TITLE: The admin behind the scenes
HEADLINE: You probably don't know his name, even if you're a PostgreSQL zealot. But Stephan Kaltenbrunner (also known as “Mastermind”) is a key member of the sysadmin team that builds and maintains the postgresql.org infrastructure. This tall and quiet Austrian guy has been involved in the web platform for years now, so we've decided to ask him about the evolution of the project through the last decade and the future of PostgreSQL's web presence: the new PGXN network, the death of pgFoundry and the recent upgrade of the front website….
PostgreSQL Mag: Who do you work for?
Stefan Kaltenbrunner: I work for Conova Communications GmbH in Salzburg, Austria as the team leader for the Engineering & Consulting department. Conova is a highly IT-Service company focusing on providing high-quality services out of its own large datacenter in Salzburg, and almost any internal or customer facing-project is running PostgreSQL in the backend.
PGM: How are you involved in the PostgreSQL project?
SK: Aside from occasionally giving talks, probably the most visible (or invisible depending on how you look at it) thing is my involvement in the postgresql.org sysadmin and web teams.

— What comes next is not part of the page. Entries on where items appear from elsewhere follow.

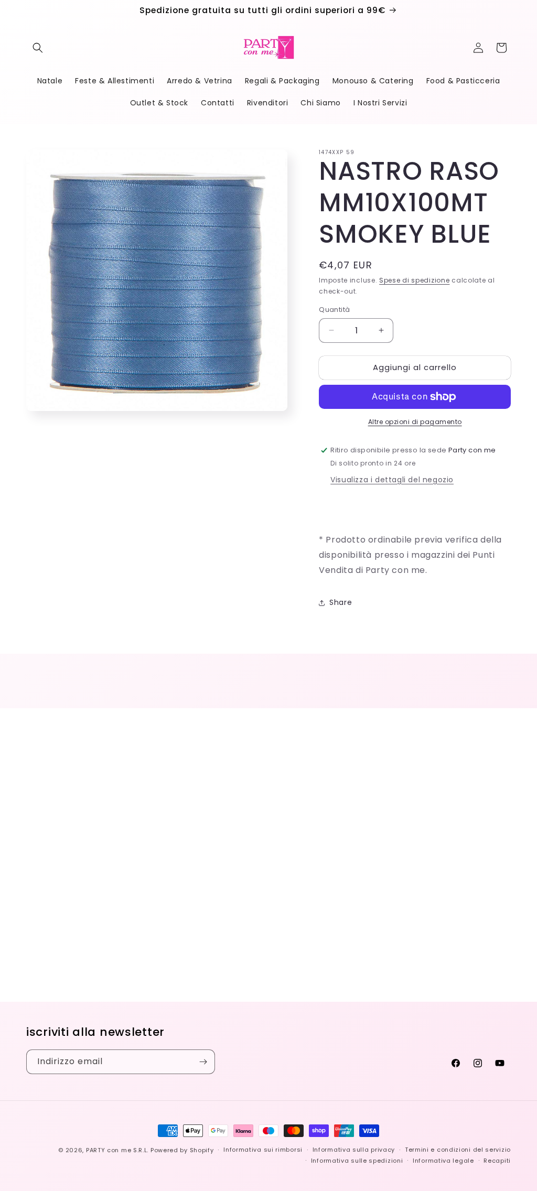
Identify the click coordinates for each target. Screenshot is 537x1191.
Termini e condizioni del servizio (458, 1149)
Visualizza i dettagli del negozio (392, 479)
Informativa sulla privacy (354, 1149)
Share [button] (340, 602)
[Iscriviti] (202, 1061)
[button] (37, 47)
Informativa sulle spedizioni (357, 1160)
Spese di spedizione (414, 280)
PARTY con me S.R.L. (117, 1150)
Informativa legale (443, 1160)
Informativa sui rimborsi (263, 1149)
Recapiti (497, 1160)
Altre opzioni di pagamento (415, 421)
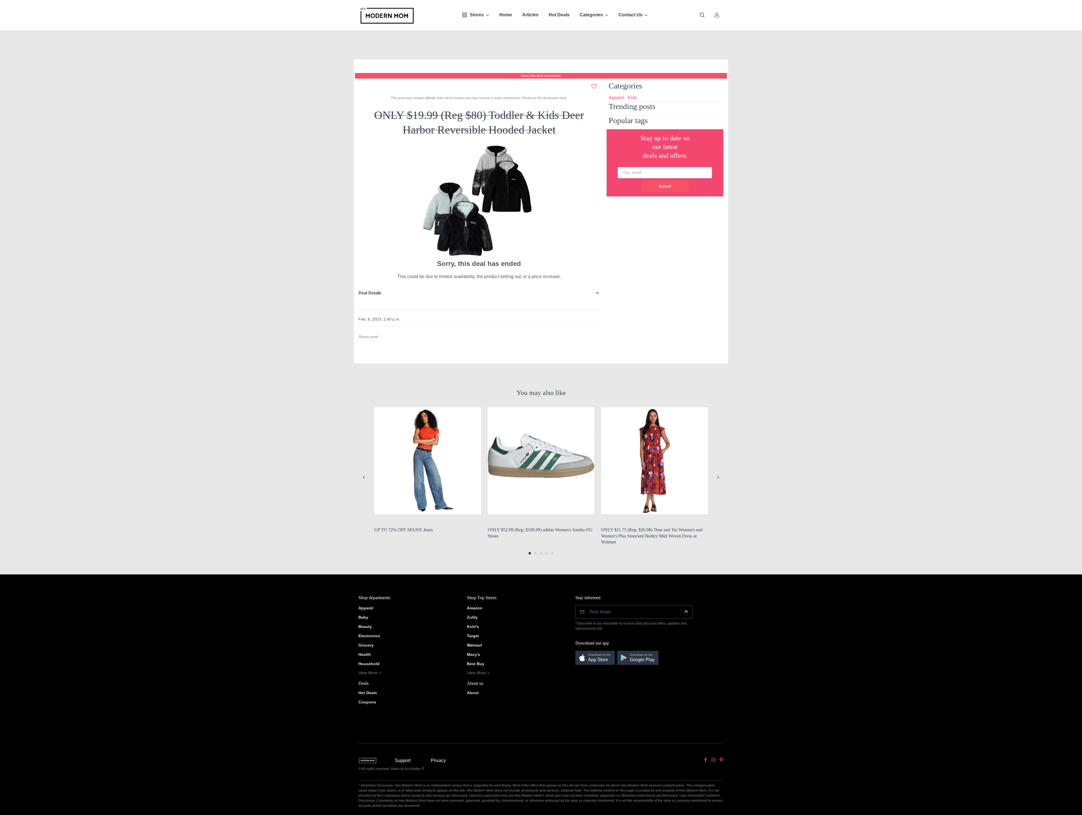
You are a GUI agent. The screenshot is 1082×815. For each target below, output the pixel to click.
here (563, 98)
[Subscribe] (685, 612)
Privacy (438, 760)
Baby (363, 617)
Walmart (474, 645)
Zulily (472, 617)
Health (364, 654)
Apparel (616, 97)
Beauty (365, 626)
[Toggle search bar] (702, 15)
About (473, 692)
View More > (370, 672)
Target (473, 636)
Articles (530, 14)
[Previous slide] (364, 477)
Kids (632, 97)
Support (403, 760)
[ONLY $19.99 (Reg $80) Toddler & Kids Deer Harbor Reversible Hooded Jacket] (479, 199)
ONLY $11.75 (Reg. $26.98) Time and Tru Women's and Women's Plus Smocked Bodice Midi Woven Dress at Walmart (651, 535)
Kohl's (473, 626)
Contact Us (630, 14)
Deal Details (369, 292)
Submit (665, 186)
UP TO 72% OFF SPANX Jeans (403, 529)
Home (505, 14)
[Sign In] (717, 15)
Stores (477, 14)
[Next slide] (718, 477)
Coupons (367, 702)
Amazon (474, 608)
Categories (591, 14)
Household (369, 663)
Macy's (473, 654)
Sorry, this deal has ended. (541, 76)
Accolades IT (414, 769)
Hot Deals (559, 14)
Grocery (366, 645)
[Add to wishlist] (594, 86)
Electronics (369, 636)
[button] (530, 553)
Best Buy (475, 663)
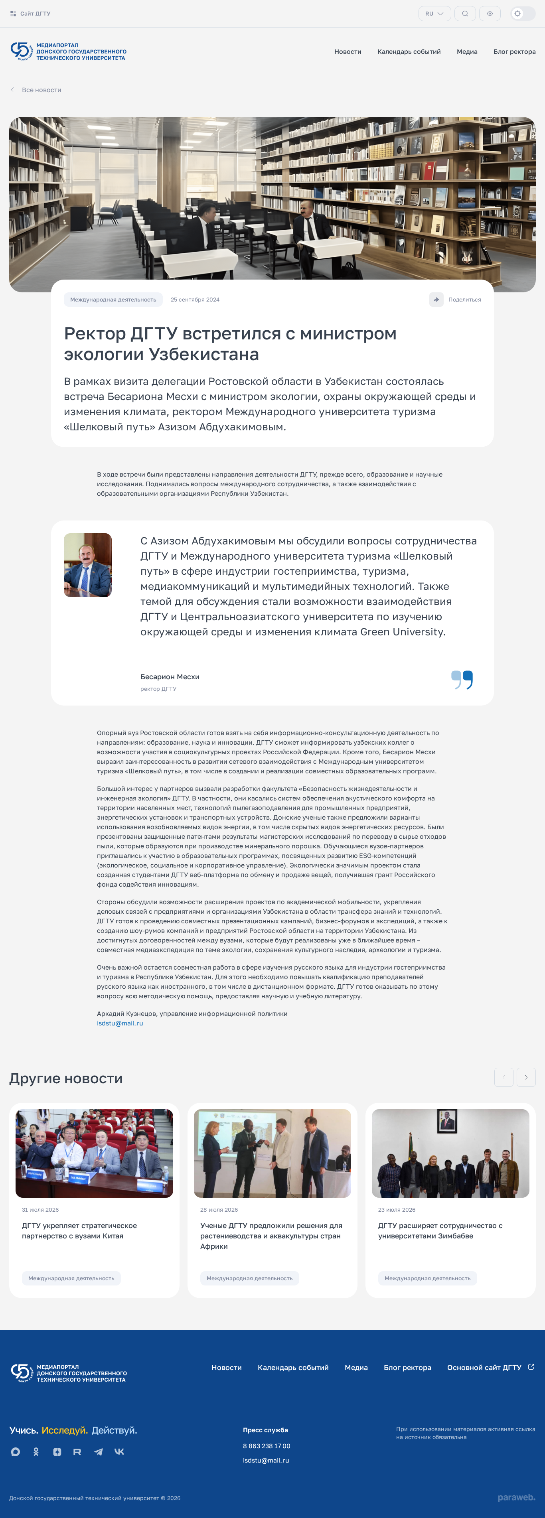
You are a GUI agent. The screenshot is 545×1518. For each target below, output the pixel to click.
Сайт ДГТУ (35, 13)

PostgreSQL is a huge, well established and well respected open source project, and as part of being a real open source project we also run our own infrastructure, fully community managed and operated.
PGM: Is it hard to be an admin of postgresql.org ? How many hours per week do you spend on this?
SK: Heh, “how hard is it?” - that's a really good question. Back in the '90s postgresql.org used to run on a single FreeBSD server sponsored and operated by hub.org. This was later expanded to 3 or 4 servers but it was still a small environment that was adequate to the needs of the projects 10-15 years ago.
However over the past 5-10 years with PostgreSQL getting rapidly developed, improved and attracting a larger community - both in terms of developers, contributors and users - the postgresql.org infrastructure grew. The community got new servers sponsored by companies other than hub.org; still inheriting a lot of the FreeBSD past but it helped to get new people involved with the topic.
Over the last few years the sysadmin team grew with even more serious server sponsors and a significant increase in what people wanted the infrastructure to deliver. We started working on a completely new concept for how we as a team could successfully design and run the postgresql.org infrastructure for the next 5-10 years, looking at new technologies and learning from past experience.
The end result is, in my opinion, a nice reflection on the rapid evolution and the technical excellence of PostgreSQL itself. We now run almost all services using cutting edge, KVM-based full virtualisation technology and we also have a very sophisticated custom deployment and management framework that allows us to do most stuff in minutes. The system as a whole has a very high level of automation. Newly installed VMs or even services added to existing ones are fully functional and automatically backed up, and monitoring and patching for security issues is now a matter of seconds which makes managing our 40+ VMs as well as the VM-Hosts much easier and more sustainable.
PGM: How many other sysadmins work on the infrastructure?
SK: The “core infrastructure team” - rather loosely defined here as the people with root on all VMs and the VM-Hosts and actively working on them consists of four people: Magnus Hagander, Dave Page, Alvaro Herrera and me.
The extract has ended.